In case you are having trouble communicating with your shy guy, here’s another psychological approach. There are three ways that people understand things based on their sensitivity. Some people are more sensitive about how things around them look (visual sensitive), some react to how things sound (auditory sensitive), while some are more aware of how things make them feel (emotionally sensitive).

Observe how he describes things. For example, if you are talking about a walk on the beach, a visual sensitive guy would talk about the color of the water, the birds flying overhead, or any other things that can be seen. An auditory sensitive guy would mention the sound of the waves crashing or the howling of the wind. While an emotionally sensitive person would describe how the experience made him feel.
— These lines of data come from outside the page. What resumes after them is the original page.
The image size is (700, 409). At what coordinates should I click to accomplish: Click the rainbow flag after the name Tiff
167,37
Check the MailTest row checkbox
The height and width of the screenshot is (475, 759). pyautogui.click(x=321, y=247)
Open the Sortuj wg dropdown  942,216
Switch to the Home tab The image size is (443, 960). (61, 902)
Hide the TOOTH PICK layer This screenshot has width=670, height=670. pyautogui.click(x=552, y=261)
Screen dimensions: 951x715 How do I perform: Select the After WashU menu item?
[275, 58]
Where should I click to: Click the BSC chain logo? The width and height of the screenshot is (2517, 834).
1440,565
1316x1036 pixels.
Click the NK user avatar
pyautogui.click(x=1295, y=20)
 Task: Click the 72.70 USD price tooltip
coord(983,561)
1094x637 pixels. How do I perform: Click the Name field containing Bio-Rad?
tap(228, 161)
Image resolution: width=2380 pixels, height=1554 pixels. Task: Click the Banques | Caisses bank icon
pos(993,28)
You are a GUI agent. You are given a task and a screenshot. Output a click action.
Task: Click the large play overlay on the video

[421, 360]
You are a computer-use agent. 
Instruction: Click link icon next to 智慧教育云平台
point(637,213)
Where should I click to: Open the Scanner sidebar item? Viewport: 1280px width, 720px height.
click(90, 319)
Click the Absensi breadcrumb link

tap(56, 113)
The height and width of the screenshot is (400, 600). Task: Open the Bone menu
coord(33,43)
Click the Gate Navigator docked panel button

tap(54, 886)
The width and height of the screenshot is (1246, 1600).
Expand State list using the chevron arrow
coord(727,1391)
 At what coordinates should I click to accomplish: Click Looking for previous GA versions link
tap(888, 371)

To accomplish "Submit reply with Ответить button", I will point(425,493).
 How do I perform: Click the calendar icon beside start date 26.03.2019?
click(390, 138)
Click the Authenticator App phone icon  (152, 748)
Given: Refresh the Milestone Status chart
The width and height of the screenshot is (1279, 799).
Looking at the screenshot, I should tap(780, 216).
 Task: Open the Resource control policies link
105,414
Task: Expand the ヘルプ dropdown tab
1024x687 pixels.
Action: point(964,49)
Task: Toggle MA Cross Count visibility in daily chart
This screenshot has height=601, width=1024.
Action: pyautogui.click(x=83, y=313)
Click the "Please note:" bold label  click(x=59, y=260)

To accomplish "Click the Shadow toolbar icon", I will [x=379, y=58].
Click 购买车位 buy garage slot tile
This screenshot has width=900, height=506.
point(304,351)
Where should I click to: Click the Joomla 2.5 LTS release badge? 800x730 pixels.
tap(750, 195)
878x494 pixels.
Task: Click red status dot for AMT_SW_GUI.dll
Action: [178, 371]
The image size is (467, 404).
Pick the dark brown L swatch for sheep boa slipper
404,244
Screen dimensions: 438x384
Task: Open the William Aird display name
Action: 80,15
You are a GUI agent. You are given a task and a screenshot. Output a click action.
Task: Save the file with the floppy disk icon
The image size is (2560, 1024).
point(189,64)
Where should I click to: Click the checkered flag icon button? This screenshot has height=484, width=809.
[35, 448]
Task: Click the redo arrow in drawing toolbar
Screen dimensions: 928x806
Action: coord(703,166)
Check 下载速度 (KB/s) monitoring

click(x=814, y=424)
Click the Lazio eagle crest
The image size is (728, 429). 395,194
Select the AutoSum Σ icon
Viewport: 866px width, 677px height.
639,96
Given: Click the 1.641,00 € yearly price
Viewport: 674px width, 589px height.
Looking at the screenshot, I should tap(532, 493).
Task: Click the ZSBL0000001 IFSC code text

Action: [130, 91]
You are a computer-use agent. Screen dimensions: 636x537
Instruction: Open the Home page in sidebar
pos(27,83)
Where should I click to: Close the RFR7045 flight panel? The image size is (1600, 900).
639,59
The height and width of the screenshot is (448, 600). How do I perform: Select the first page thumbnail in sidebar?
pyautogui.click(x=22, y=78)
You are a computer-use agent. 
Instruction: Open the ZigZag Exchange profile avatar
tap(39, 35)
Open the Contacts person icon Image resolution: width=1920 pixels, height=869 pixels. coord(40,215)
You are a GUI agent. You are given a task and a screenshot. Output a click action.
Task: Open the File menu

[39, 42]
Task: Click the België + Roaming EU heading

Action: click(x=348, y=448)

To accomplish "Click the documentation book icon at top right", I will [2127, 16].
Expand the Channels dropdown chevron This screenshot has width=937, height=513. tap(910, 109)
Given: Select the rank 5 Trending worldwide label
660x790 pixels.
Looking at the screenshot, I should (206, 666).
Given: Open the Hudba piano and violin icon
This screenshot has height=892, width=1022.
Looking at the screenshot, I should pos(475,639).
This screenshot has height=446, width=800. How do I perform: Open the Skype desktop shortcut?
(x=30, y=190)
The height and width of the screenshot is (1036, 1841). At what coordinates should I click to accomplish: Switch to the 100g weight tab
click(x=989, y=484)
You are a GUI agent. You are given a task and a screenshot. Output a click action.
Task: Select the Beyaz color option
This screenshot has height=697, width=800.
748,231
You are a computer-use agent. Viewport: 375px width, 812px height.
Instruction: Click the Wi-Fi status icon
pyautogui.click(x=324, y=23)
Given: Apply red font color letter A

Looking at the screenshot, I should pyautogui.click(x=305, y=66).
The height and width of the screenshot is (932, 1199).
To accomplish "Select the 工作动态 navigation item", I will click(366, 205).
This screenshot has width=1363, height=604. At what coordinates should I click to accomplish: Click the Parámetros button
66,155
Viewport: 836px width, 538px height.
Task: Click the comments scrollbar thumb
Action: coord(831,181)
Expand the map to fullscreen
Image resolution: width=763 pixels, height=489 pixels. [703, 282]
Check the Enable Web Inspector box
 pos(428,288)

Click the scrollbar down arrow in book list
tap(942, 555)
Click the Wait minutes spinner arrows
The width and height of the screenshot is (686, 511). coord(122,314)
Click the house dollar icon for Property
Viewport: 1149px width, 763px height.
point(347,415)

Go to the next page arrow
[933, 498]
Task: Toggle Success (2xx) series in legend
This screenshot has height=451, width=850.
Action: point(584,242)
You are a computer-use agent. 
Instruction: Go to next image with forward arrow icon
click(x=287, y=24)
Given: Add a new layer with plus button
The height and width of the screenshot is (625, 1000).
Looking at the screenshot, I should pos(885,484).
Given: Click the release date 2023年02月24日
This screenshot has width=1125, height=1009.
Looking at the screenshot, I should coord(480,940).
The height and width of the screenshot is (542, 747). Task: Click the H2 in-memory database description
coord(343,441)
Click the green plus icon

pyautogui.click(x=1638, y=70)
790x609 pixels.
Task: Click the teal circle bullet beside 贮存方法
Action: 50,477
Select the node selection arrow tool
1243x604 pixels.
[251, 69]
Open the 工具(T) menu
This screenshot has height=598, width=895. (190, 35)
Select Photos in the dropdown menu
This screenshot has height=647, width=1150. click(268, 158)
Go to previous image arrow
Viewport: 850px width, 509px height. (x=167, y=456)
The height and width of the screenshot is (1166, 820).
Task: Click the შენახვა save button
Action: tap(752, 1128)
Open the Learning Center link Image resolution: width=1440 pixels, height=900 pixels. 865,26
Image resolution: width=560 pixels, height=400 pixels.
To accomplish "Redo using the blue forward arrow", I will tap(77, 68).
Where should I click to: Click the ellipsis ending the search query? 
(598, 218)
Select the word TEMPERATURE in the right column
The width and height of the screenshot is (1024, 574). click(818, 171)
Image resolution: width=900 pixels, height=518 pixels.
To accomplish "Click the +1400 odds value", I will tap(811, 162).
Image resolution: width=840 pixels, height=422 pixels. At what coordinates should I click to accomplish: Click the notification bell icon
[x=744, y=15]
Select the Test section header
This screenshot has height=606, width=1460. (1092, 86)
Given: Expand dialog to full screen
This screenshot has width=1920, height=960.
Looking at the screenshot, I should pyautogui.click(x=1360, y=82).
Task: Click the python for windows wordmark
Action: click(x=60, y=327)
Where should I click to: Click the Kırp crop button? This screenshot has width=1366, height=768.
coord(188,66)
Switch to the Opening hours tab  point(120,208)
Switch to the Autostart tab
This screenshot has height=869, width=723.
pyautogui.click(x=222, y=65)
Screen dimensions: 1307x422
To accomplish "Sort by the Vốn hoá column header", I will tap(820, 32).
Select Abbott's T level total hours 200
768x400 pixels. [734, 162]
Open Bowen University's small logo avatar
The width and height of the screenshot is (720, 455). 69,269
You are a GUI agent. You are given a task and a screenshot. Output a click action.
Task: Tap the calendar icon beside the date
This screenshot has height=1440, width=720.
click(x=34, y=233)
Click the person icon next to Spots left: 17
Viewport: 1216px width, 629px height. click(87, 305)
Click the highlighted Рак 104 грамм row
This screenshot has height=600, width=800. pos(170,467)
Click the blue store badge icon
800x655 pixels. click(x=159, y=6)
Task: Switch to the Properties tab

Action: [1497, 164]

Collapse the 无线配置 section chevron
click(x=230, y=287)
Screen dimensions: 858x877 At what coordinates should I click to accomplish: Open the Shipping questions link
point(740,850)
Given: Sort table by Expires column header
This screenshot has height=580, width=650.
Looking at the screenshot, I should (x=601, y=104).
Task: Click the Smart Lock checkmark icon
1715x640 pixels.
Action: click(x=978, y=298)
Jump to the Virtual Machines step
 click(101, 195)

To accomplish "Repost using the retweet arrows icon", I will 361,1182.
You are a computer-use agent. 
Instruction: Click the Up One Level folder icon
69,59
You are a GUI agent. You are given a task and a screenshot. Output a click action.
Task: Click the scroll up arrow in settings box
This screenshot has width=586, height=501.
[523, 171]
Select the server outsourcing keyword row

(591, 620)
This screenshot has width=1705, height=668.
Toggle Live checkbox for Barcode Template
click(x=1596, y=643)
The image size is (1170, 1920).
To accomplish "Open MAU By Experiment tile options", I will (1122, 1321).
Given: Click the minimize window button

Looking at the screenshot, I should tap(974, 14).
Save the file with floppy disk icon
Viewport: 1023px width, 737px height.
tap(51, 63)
You would hear words like sad, calm, or peaceful from this guy. Once you’ve recognized his sensitivity, you can adjust the way you talk to him. Communicating with him by taking his sensitivity in consideration is the best way he would understand you.

Compliment him

Since you’re reading on, I assume you like your shy guy. So, here’s a sure fire way to make him like you. Whenever you see him do something good or impressive, compliment him. Everyone likes hearing good things about themselves, so throw in a few praises now and then. Just make sure you do not over do it. And you have to be sincere about every compliment.

Show him you Care

The moment you feel that your friendship is starting to grow, you should take steps to make him feel special. You do not want to be friend zoned, do you? Little things like sending him a good morning text every day, or asking him how his day was, would go a long way. Let him know that you are there for him, by being attentive to what he says. Take every chance you get to show him that you care for him. Let him know that he is important to you and that he is not just another one of your friends.

Be honest

You may come to a point where he would ask you about your intentions, or you may feel that you are ready to tell him that you like him. When this time comes, be honest. Let him know that you like him, and don’t forget to let him know the reasons why you do so. Shy guys are the way they are for a reason. They may lack self-confidence, they may have been hurt before, or maybe both. Knowing someone likes them would be nice to hear. But, how they would respond would depend on whether he likes you too or not.

Don’t rush him

Lastly, if you like a shy guy, take things slow. Aggressive women may intimidate most shy guys, so try not to come on too strong. You have to do things at his pace, or you have no chance with him at all.